Senzo's AI upload analyzer detects and resolves common file structure problems automatically before any data is written. Each resolved issue is shown as an amber banner in the AI Analysis stage.

<h2 id="date-formats">
  Wide format files \\
</h2>

**What it is:** A file where periods (months) are columns instead of rows.
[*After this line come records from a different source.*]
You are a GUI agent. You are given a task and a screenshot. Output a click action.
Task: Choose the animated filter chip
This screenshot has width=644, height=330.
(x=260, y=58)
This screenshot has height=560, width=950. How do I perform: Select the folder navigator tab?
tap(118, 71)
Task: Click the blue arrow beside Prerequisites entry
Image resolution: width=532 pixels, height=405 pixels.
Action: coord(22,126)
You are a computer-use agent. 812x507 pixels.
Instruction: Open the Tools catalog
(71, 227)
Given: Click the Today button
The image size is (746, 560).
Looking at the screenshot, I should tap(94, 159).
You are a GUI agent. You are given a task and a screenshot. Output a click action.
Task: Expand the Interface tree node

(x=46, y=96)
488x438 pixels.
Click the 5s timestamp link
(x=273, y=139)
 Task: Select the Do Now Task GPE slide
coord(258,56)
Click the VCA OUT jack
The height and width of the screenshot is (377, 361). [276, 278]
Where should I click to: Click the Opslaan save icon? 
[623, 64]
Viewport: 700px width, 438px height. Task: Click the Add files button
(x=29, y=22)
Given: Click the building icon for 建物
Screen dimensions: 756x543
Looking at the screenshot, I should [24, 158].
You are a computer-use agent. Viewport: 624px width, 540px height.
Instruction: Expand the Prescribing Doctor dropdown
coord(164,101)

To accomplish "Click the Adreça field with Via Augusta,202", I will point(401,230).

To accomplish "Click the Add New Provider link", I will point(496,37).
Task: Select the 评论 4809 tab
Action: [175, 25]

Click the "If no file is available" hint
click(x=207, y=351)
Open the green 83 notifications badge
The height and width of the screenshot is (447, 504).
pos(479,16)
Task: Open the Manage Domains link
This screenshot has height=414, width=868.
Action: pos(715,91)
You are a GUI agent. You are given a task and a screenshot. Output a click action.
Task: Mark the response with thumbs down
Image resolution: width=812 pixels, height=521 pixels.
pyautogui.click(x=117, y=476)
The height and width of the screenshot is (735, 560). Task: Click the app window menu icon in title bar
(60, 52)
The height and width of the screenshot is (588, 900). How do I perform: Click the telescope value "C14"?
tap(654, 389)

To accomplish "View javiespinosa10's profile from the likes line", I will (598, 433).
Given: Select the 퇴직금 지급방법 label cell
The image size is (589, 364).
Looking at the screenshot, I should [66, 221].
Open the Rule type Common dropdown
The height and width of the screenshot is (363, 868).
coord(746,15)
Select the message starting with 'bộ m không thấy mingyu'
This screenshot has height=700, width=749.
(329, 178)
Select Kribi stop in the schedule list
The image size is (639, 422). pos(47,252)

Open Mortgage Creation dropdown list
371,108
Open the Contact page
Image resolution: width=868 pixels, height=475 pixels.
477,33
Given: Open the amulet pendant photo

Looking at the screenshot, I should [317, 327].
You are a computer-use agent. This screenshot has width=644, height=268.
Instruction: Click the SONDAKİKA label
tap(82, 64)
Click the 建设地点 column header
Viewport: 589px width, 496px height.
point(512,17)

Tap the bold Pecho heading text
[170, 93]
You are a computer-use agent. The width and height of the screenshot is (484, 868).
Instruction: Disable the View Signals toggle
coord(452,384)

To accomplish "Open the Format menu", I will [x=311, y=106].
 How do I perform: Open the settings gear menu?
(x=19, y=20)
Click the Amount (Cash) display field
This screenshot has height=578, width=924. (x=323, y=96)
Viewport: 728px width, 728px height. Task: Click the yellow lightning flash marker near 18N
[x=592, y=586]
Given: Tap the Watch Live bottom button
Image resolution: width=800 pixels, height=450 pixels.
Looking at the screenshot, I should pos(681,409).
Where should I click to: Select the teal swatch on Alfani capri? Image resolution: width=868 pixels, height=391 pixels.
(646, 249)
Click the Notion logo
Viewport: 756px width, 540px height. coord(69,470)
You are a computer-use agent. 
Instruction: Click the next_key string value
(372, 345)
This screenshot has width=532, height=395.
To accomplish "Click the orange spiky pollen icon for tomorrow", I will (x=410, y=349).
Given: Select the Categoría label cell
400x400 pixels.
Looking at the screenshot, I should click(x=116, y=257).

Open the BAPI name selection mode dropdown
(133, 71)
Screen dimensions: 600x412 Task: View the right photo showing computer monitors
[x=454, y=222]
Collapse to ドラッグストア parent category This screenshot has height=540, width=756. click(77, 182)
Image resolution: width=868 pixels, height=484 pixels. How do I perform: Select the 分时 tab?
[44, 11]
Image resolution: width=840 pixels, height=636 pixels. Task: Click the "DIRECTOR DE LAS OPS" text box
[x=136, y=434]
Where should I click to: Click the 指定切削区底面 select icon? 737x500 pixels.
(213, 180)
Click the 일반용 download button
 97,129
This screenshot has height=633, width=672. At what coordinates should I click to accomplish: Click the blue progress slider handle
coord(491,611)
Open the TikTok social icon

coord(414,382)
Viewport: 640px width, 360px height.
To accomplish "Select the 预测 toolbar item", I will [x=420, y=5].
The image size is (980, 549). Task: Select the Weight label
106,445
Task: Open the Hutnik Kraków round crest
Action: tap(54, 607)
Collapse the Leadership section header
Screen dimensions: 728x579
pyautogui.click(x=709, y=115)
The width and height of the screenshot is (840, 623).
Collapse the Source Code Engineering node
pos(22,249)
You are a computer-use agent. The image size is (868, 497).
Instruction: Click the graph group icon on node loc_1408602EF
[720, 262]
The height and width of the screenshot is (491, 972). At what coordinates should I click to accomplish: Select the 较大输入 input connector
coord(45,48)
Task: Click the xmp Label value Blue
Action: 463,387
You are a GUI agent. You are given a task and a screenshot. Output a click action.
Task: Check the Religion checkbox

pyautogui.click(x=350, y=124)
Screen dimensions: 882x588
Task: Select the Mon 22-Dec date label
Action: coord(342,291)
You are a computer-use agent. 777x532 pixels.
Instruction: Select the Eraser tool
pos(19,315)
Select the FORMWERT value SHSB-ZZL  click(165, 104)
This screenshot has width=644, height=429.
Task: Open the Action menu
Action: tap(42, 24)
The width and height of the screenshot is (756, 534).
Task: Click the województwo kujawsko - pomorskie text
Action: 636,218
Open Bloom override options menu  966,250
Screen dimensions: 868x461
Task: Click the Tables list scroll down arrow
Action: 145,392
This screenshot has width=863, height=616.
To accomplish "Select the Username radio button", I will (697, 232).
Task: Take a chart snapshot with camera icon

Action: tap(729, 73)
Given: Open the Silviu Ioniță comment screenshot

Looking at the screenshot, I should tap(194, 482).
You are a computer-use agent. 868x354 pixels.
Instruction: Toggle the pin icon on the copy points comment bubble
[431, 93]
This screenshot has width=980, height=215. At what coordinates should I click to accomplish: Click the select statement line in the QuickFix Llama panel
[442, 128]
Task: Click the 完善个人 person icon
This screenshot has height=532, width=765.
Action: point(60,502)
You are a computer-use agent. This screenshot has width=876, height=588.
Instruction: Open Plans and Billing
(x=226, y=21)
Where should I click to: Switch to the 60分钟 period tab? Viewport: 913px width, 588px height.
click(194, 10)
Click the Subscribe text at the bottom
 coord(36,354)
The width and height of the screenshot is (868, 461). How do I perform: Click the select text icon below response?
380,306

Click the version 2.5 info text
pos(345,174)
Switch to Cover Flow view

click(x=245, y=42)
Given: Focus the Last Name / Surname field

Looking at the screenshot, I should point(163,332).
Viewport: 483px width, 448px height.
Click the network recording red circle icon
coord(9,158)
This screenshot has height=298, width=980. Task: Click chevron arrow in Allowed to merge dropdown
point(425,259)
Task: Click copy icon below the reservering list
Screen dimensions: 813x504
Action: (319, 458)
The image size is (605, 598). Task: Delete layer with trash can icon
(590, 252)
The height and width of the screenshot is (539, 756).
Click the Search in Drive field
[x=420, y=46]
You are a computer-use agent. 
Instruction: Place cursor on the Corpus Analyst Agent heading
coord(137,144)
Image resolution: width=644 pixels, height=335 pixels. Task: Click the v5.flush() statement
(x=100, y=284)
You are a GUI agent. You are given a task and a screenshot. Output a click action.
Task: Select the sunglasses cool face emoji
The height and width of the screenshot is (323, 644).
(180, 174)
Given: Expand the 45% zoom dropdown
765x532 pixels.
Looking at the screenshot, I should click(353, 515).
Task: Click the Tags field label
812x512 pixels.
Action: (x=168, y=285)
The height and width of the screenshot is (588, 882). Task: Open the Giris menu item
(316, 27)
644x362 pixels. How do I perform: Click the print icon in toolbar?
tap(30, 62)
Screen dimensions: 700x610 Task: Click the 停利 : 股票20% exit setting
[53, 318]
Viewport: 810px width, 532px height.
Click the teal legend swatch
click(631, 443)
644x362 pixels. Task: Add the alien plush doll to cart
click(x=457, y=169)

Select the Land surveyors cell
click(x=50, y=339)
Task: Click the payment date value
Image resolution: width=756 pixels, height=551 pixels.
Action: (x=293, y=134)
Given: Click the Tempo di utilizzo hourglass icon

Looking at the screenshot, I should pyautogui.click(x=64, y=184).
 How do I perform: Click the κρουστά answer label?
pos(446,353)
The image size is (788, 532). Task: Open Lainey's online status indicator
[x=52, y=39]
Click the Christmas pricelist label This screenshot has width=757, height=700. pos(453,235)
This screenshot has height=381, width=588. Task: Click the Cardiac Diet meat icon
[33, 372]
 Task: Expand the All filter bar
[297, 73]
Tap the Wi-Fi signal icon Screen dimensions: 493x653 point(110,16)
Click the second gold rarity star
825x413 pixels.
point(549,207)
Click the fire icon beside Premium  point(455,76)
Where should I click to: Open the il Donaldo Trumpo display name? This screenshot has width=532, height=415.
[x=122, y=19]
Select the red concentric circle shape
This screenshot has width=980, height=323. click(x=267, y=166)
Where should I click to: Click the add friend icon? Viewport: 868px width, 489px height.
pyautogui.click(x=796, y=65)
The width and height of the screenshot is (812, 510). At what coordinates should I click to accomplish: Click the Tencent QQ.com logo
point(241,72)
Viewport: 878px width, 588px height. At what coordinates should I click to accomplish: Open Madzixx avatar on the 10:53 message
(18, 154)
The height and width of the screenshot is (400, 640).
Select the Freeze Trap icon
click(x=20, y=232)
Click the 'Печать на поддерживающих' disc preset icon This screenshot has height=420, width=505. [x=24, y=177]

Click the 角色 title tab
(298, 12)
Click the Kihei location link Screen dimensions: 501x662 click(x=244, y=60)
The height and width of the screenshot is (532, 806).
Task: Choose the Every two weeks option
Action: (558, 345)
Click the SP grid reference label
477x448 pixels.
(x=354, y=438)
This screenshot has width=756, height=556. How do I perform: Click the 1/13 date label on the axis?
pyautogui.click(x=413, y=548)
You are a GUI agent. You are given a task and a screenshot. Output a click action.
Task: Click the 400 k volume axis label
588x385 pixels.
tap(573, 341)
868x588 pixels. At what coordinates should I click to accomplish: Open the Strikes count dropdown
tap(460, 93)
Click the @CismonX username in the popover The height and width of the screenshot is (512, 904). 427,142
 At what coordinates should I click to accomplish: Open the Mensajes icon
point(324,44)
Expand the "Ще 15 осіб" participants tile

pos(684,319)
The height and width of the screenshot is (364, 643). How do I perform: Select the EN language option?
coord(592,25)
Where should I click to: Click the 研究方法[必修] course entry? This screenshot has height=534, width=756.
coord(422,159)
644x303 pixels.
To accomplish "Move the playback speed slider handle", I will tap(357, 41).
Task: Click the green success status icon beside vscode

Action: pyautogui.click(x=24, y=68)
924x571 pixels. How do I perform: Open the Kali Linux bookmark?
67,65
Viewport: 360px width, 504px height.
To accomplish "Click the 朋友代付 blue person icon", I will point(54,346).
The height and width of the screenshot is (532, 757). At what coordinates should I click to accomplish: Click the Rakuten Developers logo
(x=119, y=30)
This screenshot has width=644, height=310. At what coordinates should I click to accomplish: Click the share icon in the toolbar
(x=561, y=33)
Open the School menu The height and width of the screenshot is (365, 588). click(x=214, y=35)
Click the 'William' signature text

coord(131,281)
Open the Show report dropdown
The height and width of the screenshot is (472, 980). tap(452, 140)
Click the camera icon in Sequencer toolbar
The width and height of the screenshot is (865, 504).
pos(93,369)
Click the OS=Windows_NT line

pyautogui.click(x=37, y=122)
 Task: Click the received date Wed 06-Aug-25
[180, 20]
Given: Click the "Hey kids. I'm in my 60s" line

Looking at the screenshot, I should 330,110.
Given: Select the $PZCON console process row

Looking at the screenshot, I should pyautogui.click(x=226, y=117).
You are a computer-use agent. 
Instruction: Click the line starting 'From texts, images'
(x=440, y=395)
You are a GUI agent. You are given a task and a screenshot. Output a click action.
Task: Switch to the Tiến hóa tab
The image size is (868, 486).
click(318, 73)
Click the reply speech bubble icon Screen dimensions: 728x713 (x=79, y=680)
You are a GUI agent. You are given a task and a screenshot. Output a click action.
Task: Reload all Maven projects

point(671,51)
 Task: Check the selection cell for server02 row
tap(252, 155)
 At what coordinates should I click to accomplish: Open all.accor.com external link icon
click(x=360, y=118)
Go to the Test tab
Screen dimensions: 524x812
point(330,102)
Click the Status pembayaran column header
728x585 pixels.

Common in Excel-based workforce reports.

```
Unit        | Provider Type | Jan 2026 | Feb 2026 | Mar 2026
ICU         | RN            | 45       | 47       | 46
ICU         | LPN           | 12       | 11       | 13
```

**What Senzo does:** Detects when 3 or more column headers appear to contain date values, then transposes the file from wide to long format automatically.

```
Date       | Unit | Provider Type | Headcount
2026-01-01 | ICU  | RN            | 45
2026-02-01 | ICU  | RN            | 47
2026-03-01 | ICU  | RN            | 46
```

**Banner shown:** "Wide format detected — \[N] date columns transposed to long format (\[X] rows → \[Y] rows)"

***

<h2 id="date-formats">
  Date format variants \\
</h2>

Senzo recognizes and converts the following date formats to `YYYY-MM-01`:

| Source format | Example         | Converted to                          |
| ------------- | --------------- | ------------------------------------- |
| `YYYYMM`      | `202602`        | `2026-02-01`                          |
| `MM/DD/YYYY`  | `02/01/2026`    | `2026-02-01`                          |
| `DD/MM/YYYY`  | `01/02/2026`    | `2026-02-01`                          |
| `YYYY-MM-DD`  | `2026-02-15`    | `2026-02-01`                          |
| `Month YYYY`  | `February 2026` | `2026-02-01`                          |
| `Mon YYYY`    | `Feb 2026`      | `2026-02-01`                          |
| `YYYY-QN`     | `2026-Q1`       | `2026-01-01` (first month of quarter) |

**Banner shown:** "Date format '\[format]' detected — converted to standard format automatically"

<Note>
  For `DD/MM/YYYY` vs `MM/DD/YYYY`, Senzo uses context clues (values above 12 in either position) to determine which format is in use. Ambiguous dates (e.g. `02/03/2026`) are assumed to be `MM/DD/YYYY`. If your file uses `DD/MM/YYYY`, verify the conversion in the mapping table.
</Note>

***

## Blank leading rows

**What it is:** Files that start with one or more empty rows before the header row — common in reports with a title or report metadata at the top.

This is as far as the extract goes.